In the last few weeks, I've been playing around with the newest version of Claude Code, which wrote me a read-it-later service including RSS, email newsletters and an Android app.
Software engineering experience was useful, since I did plan out a lot of the high-level design and data model and sometimes push for simpler designs. Overall though, I mostly felt like a product manager trying to specify features as quickly as possible. While software engineering is more than coding, I'm starting to think Claude is already superhuman at this part.
This was a major change from earlier this year (coding agents were fun but not very useful) and a few months ago (coding agents were good if you held their hands constantly). Claude Opus 4.5 (and supposedly some of the other new models) generally writes reasonable code by default.
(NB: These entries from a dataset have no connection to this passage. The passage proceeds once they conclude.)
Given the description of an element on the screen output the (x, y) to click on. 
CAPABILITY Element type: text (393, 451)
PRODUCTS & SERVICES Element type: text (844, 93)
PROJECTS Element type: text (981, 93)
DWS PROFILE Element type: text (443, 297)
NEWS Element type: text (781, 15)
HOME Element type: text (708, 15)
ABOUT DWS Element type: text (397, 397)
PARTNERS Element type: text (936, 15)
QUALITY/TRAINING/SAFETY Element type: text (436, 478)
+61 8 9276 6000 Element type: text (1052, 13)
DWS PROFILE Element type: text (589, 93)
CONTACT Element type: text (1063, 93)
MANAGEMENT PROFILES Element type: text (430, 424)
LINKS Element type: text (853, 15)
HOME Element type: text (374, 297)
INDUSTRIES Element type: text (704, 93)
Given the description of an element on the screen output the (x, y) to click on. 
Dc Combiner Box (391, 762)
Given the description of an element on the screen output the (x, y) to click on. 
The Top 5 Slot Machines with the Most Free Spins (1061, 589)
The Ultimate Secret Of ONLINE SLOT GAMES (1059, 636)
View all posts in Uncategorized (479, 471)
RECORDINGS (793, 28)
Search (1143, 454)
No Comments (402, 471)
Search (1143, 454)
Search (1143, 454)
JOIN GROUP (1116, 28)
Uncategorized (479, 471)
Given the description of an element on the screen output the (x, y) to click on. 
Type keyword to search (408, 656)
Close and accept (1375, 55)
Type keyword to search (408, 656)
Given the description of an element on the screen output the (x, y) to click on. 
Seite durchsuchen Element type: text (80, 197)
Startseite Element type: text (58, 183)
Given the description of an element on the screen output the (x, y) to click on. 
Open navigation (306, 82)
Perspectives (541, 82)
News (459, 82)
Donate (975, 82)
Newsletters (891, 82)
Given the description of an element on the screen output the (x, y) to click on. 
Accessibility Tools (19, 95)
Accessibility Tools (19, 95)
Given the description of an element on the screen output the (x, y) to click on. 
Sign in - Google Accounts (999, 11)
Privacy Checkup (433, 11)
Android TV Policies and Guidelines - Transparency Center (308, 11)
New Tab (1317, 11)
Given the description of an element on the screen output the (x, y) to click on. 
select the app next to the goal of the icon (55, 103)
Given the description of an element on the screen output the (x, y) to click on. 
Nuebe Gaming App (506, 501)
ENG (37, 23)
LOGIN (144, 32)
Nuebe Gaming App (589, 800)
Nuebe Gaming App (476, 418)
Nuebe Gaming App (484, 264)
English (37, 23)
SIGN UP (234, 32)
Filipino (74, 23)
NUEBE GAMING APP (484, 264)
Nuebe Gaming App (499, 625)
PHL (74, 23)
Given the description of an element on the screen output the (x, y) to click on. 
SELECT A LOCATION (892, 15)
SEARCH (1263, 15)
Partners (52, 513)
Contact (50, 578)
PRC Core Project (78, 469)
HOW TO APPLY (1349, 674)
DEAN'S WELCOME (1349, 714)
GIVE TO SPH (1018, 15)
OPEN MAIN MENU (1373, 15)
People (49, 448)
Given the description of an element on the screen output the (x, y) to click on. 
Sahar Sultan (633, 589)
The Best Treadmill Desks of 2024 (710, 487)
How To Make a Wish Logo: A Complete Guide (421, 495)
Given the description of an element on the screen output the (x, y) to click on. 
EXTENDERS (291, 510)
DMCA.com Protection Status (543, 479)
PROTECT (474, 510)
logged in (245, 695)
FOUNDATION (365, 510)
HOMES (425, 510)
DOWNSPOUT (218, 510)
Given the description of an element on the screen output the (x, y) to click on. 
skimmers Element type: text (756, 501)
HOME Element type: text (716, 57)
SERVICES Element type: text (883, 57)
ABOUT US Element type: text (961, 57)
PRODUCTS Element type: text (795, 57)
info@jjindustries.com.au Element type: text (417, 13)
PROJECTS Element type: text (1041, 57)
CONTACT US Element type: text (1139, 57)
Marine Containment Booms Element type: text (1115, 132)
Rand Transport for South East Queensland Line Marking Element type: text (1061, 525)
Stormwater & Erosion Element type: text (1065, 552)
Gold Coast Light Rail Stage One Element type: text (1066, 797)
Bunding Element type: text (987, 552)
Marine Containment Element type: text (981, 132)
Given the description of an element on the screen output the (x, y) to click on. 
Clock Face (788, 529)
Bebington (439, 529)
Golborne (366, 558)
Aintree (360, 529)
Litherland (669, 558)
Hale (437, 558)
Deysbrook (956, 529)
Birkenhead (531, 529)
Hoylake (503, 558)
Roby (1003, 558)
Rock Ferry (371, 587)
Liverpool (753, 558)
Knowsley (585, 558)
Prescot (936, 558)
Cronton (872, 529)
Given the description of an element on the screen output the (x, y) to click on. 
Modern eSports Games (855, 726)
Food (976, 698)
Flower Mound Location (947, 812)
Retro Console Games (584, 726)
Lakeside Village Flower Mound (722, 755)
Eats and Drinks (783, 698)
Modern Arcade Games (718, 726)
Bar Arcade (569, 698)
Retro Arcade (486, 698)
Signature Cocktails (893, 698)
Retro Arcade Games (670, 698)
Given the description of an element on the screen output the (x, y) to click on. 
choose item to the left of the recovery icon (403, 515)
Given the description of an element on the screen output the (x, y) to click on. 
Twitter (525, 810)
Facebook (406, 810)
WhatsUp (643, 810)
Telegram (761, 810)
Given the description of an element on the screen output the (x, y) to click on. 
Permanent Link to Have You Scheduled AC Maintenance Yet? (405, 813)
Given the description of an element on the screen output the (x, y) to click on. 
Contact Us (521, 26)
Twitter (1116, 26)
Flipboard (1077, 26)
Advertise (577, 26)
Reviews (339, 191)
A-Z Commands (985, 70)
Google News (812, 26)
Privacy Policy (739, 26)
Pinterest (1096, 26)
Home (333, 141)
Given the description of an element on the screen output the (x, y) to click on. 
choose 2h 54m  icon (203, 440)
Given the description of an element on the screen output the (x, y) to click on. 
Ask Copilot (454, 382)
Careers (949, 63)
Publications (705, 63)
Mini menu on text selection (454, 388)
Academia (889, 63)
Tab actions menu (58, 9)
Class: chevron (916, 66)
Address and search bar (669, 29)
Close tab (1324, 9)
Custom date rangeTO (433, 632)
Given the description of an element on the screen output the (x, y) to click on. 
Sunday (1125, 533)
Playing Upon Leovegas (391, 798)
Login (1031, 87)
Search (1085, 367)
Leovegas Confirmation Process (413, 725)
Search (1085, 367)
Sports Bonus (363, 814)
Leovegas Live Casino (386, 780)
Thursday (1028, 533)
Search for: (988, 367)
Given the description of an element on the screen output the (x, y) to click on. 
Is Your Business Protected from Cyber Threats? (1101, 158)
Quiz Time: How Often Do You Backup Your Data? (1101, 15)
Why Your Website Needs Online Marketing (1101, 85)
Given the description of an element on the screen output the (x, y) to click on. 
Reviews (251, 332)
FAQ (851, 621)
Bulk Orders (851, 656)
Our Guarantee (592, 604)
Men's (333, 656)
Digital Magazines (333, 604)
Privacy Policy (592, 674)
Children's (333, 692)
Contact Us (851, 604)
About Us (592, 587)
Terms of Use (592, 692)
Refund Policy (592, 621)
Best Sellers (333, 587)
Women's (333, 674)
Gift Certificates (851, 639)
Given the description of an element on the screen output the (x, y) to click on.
And while some features had pretty detailed designs, some of my prompts were very minimal.


After the first day of this, I mostly just merged PRs without looking at them and assumed they'd work right. I've had to back out or fix a small number since then, but even of those, most were fixed with a bug report prompt.
Selected Features
Android App
The most impressive thing Claude did was write an entire Android app from this prompt:

After that, almost all features in the Android app were implemented with the prompt, "Can you implement X in the Android app, like how it works in the web app?"
Narration
The most complicated feature I asked it to implement was article narration, using Readability.js to (optionally) clean up RSS feed content, then (optionally) running it through an LLM to make the text more readable, then using one of two pipelines to convert the text to speech and then linking the spoken narration back to the correct original paragraph.
This was the buggiest part of the app for a while, but mostly because the high-level design was too fragile. Claude itself suggested a few of the improvements, and once we had a less-fragile design it's been working consistently since then.
Selected Problems
Not Invented Here Syndrome
Claude caused a few problems by writing regexes rather than using obvious tools (JSDom, HTML parsers). Having software engineering experience was helpful for noticing these and Claude fixed them easily when asked to.
Bugs in Dependencies
Claude's NIH syndrome was actually partially justified, since the most annoying bugs we ran into were in other people's code. For a bug in database migrations, I actually ended up suggesting NIH and had Claude write a basic database migration tool.
The other major (still unsolved) problem we're having is that the Android emulator doesn't shut down properly in CI. Sadly I think this may be too much for Claude to just replace, but it's also not a critical part of the pipeline like migrations were.
Other Observations
- Claude likes to maintain backwards compatibility, and needs to be reminded not to bother if you don't need it.
- Claude did hallucinate API docs, which has led to me including the fly.io docs in the repo for reference. I imagine this would be a lot more annoying if you were using a lot of uncommon APIs, but Claude knows React very well.
- Sometimes it would come up with overly complicated designs, and then fix them when I asked to check if anything was overly complicated.
- It actually did pretty good at coming up with high-level system designs, although it had a tendency to come up with designs that are more fragile (race conditions, situations where the state needed to be maintained very carefully).
Remaining Issues
The problems Claude still hasn't solved with minimal prompts are:
- The Android emulator issue in CI (upstream problem).
- The email newsletter setup requires a bunch of manual steps in the Cloudflare Dashboard so I haven't really tried it.
- Narration generation seems to happen on the main thread, making the UI laggy. Claude's first attempt at a web worker implementation didn't work and I haven't got around to trying to figure out what's wrong.
But that's it, and the biggest problem here is that I'm putting in basically no effort. I expect each of these is solvable if I actually spent an hour on them.
This was an eye-opening experience for me, since AI coding agents went from kind-of-helpful to wildly-productive in just the last month. If you haven't tried them recently, you really should. And keep in mind that this is the worst they will ever be.